After a certain period of time has elapsed, the sequence control unit 2 returns answer synchronization information ASYNC as response information to the control device CC (not shown). Also, reset timing information RSTTIM is outputted and applied to flip-flop 8, flip-flop 8 is reset, and the entire write order sequence is completed.

(Effects of the Invention) As explained above, according to the present invention, the first selection means outputs either a data signal or an address signal for the holding memory to a data line for the holding memory, and a data signal for the holding memory. and an address signal to the address line for the holding memory; a decoding unit for decoding a holding memory write order from an external control device; signal generating means for generating a switching signal when the order is decoded; and according to the switching signal, switching and transmitting one of the data signal and the address signal to the data line and the address line, respectively. Therefore, by sending the specific holding memory write order after the normal holding memory write order, it is possible to execute a holding memory write operation in which data signals and address signals are exchanged, thereby closing a bidirectional path. Therefore, it is only necessary to send a series of orders from the control device, which has the advantage of reducing the load on the control device and the time occupied by the bus between the control device and the time division time switch, etc. .

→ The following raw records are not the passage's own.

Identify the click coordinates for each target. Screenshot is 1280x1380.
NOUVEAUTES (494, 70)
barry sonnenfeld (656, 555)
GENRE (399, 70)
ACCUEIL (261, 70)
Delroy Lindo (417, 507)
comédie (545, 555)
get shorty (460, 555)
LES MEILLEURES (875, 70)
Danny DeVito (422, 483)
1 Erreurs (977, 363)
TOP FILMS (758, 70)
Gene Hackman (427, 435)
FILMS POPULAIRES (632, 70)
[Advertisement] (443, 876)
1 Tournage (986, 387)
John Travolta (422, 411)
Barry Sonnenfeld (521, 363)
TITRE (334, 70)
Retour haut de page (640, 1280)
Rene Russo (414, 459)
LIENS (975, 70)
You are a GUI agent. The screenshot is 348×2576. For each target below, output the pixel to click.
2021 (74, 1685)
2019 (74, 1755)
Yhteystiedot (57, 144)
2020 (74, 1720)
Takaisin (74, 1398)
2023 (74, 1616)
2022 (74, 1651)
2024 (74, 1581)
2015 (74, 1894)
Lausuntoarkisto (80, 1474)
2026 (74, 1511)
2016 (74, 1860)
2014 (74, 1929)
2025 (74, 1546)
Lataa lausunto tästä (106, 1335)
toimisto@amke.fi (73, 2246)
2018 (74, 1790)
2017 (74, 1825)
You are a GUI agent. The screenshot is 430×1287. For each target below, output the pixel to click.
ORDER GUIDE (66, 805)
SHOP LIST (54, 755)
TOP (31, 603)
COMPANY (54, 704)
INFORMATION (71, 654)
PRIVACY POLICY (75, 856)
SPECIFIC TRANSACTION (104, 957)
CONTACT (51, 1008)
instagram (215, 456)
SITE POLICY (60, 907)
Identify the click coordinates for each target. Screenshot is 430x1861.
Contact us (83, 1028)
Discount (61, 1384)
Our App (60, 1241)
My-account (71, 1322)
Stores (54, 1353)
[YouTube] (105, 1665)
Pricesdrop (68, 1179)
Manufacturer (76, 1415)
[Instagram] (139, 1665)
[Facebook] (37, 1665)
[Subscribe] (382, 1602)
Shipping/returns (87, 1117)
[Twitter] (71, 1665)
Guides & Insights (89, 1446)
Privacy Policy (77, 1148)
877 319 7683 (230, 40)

[Brief explanation of drawings]

The drawings serve to explain the present invention. FIG. 1 is a schematic diagram showing an embodiment of the method of the present invention, FIG. 2 is a diagram showing the configuration of a conventional time division time switch, and FIG. 4 is an explanatory diagram illustrating the exchange process by the circuit shown in the figure. FIG. 4 is an explanatory diagram illustrating the conventional ordering at the time of path closure. FIG. 5 is a diagram showing the configuration of the control unit CS in FIG. 6 is an explanatory diagram showing the configuration of the holding memory write order in the circuit of FIG. 1, FIG. 7 a and b are diagrams showing the order when the path is closed in the circuit of FIG. 1, and FIG. FIG. 9 is an operation time chart when a unidirectional path is closed in the circuit of FIG. 1, and FIG. 9 is an operation time chart when a bidirectional path is closed in the circuit of FIG. 1... Interface section, 2... Control sequence section, 3... Data register, 4... Address register, 5... Order register, 6... Decoder, 8... Flip-flop, 11... Timing creation section, 12 , 13, 14...Selector.

Claims (1)

[Claims] 1. Comprising a call memory, a holding memory, and a control section,
Based on the control of the control section, data signals for each time slot on the incoming highway are sequentially written into the communication memory, and predetermined data signals are written into the holding memory according to a holding memory write order from an external control device. In a control method for a time-division time switch in which exchange processing is executed by using the data signal in the holding memory as an address signal for the calling memory and reading out the data signal stored in the calling memory for each time slot on the outgoing highway, the holding memory is a first selection means for outputting one of a data signal and an address signal for the holding memory to a data line for the holding memory; and a first selection means for outputting either a data signal and an address signal for the holding memory to an address line for the holding memory. 2 selection means, decoding means for decoding a retention memory write order from an external control device, and signal generation means for generating a switching signal when the decoding means decodes a specific retention memory write order. . A control system for a time division time switch, characterized in that, according to the switching signal, different one of the data signal and the address signal is switched and sent to the data line and the address line, respectively.